Dem Künstler war die biblische Botschaft ganz bewusst, dass unser Wesen in diesem Leben jeden Tag durch die Gabe der Frömmigkeit (des Heiligen Geistes), Gott als Vater und Schöpfer erkennen und ihn dementsprechend verehren soll. Diese Vater-Sohn-Beziehung überträgt sich bis zu unseren Mitmenschen, sie sind auch Kinder Gottes und Teil der großen Familie, sodass sie für uns Mitbrüder und Mitschwestern sind und in diesem Sinne müssen wir Rücksicht auf sie nehmen, ein Gemeinschaftsgefühl spüren und uns gegenseitig helfen, um in dieser Zeitspanne des Lebens unter den Augen unseres Schöpfers bessere Menschen zu werden. Matthäus, der Evangelist, berichtet darüber (Mt.25, 31-44), dass Gerechte von Ungerechten getrennt werden und die Ungerechten die ewige Strafe bekommen werden. Genauso beschreibt Johannes in der Offenbarung (Offb. 20, 11-15): „Sie wurden gerichtet, jeder nach seinen Werken“. Vermeers „Frau mit Waage“ widerspiegelt das Gefühl eines Menschen gegenüber seiner Vergangenheit und seiner näheren Zukunft, genau an diesem Wendepunkt werden die Perlen (unsere Taten) gewogen, die Hauptfigur erwartet mit Ausgeglichenheit ihre Weiterfahrt in den Himmel.

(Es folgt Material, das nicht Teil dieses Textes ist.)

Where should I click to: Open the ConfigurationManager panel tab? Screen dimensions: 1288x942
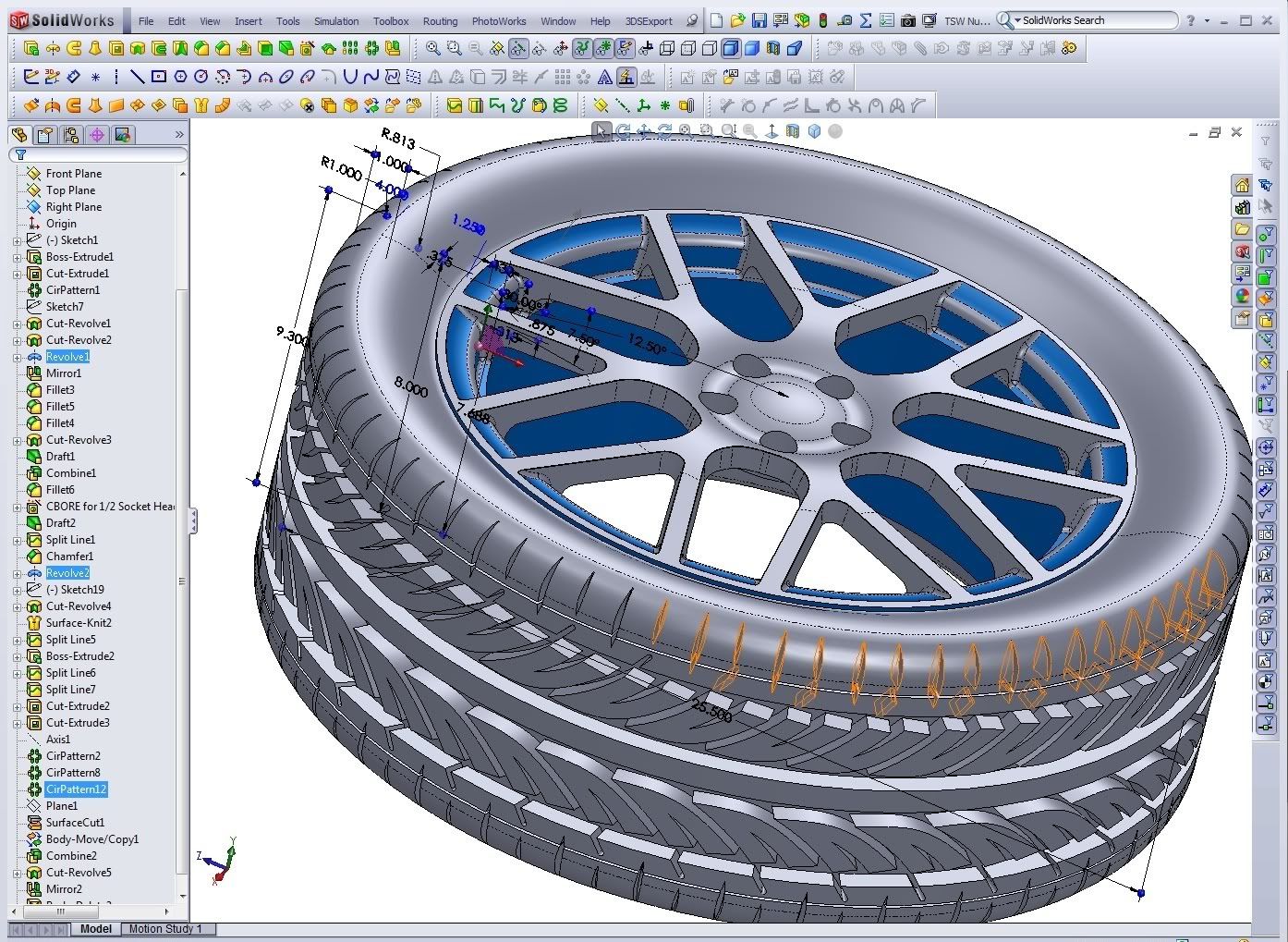click(70, 135)
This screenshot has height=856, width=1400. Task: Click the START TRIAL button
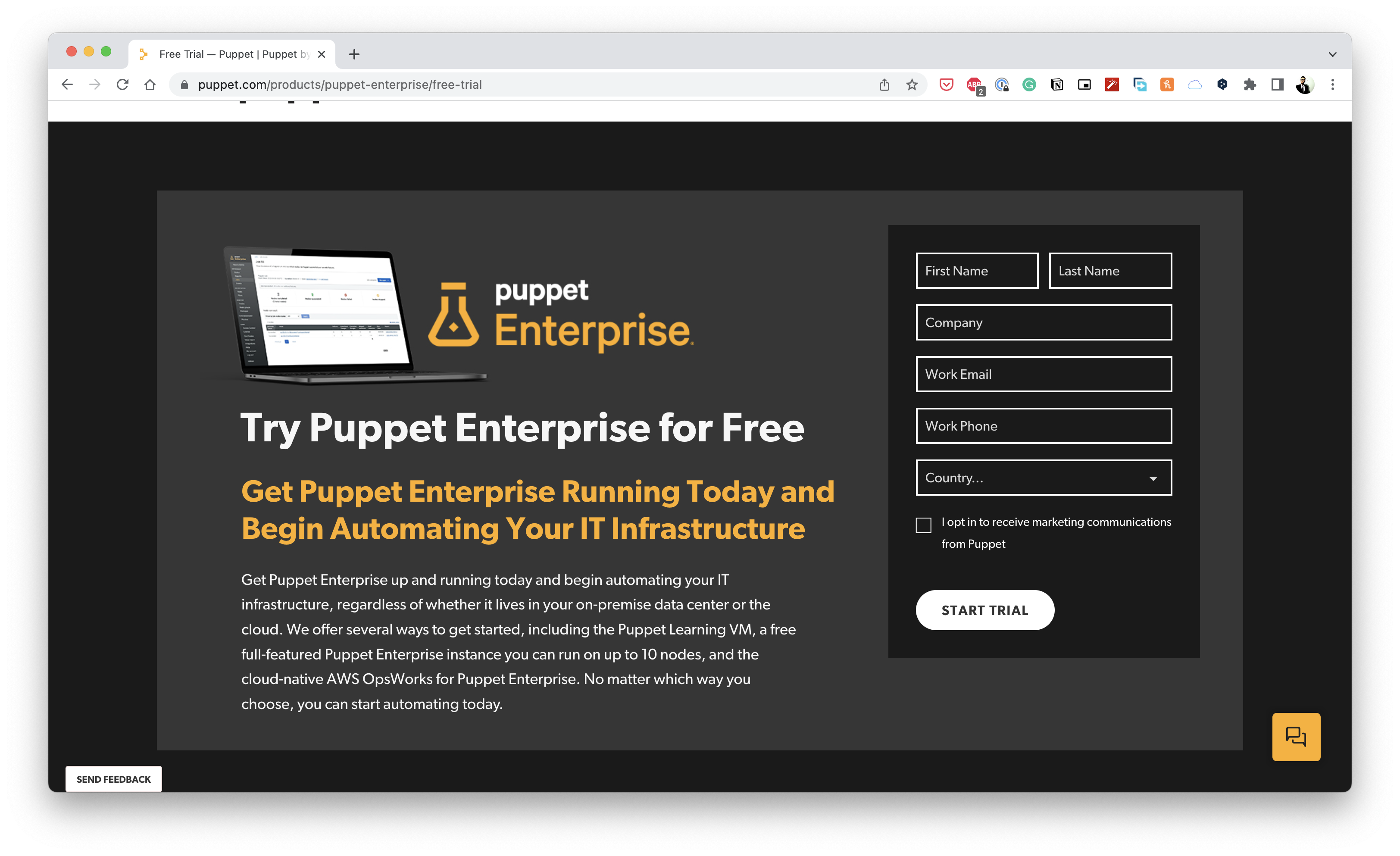tap(984, 610)
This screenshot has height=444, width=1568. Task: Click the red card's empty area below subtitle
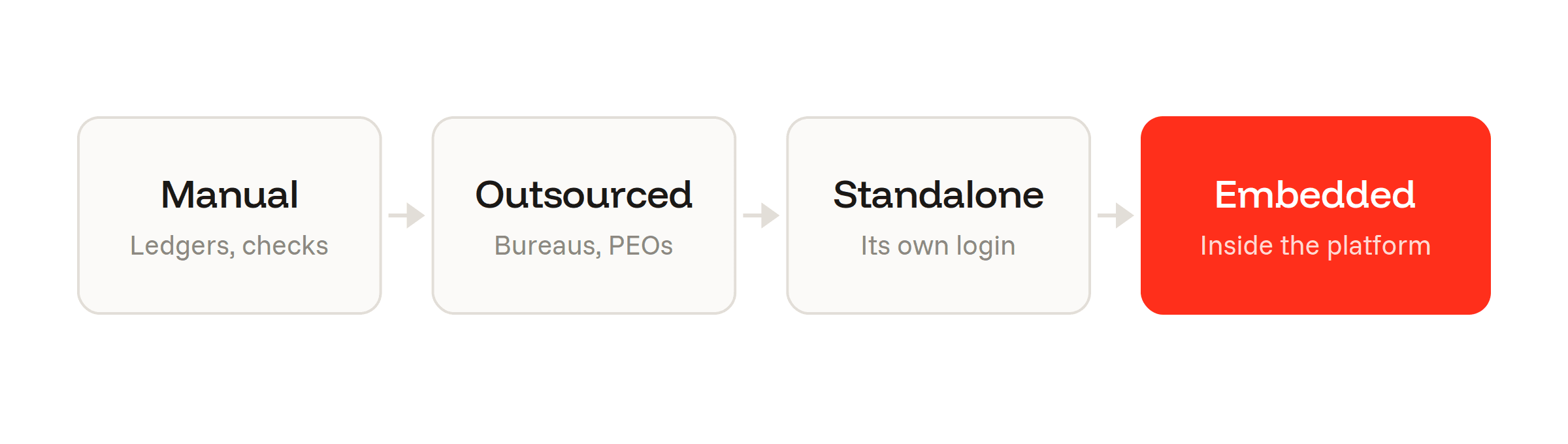point(1315,287)
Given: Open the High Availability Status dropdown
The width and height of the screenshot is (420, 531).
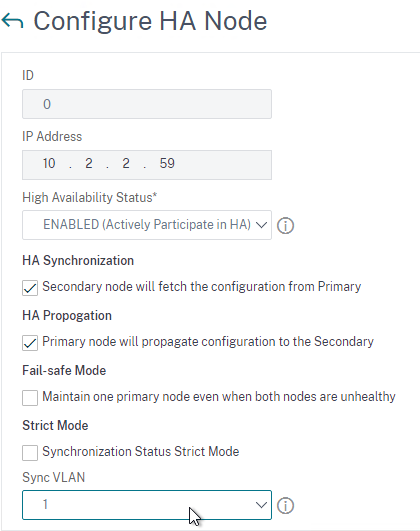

Jan Vermeer zeigt in diesen Gemälden eine absolute Beherrschung der Gestaltung, die er in Objekten verkörpert und an die richtige Stelle platziert, so dass wir Betrachter nicht nur die Bilder interpretieren dürfen, sondern auch dabei eine dargestellte Geschichte beobachten können, die durch das Auffinden der geeinten christlichen Symbolkunde und verschiedene Lichtschemata in der Bildszene gelesen werden kann.